Treat the line containing "945x957 pixels. At" as the first line of the answer and the last line of the data as its final line, reproducing every line between exactly.

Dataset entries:
* * * * * * *

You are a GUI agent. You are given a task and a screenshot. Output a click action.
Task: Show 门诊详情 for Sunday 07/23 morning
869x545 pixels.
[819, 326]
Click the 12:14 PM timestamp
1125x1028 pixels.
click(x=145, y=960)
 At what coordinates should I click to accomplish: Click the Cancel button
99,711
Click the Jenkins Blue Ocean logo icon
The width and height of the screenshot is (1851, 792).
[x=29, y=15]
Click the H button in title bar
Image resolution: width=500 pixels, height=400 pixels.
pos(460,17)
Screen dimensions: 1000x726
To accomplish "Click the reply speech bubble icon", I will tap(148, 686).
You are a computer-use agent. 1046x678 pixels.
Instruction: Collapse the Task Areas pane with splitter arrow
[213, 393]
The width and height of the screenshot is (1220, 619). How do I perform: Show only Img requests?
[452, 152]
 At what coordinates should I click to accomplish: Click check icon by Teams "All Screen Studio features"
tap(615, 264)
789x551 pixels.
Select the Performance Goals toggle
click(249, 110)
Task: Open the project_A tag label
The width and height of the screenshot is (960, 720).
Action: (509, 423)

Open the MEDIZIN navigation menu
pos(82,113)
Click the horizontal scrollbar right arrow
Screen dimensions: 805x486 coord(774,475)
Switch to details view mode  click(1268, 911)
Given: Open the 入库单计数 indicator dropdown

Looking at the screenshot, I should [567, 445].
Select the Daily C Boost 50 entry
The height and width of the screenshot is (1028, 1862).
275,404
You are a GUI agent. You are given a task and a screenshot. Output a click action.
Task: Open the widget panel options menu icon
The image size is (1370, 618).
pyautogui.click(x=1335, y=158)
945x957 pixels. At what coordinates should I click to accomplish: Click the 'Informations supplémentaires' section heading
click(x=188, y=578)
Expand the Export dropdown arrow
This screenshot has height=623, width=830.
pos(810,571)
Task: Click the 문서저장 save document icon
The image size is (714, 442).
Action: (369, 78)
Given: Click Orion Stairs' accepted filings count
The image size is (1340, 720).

* * * * * * *

*Result*
945x957 pixels. At what coordinates should I click to accomplish: Click the 'Informations supplémentaires' section heading
click(x=188, y=578)
Expand the Export dropdown arrow
This screenshot has height=623, width=830.
pos(810,571)
Task: Click the 문서저장 save document icon
The image size is (714, 442).
Action: (369, 78)
Given: Click Orion Stairs' accepted filings count
The image size is (1340, 720).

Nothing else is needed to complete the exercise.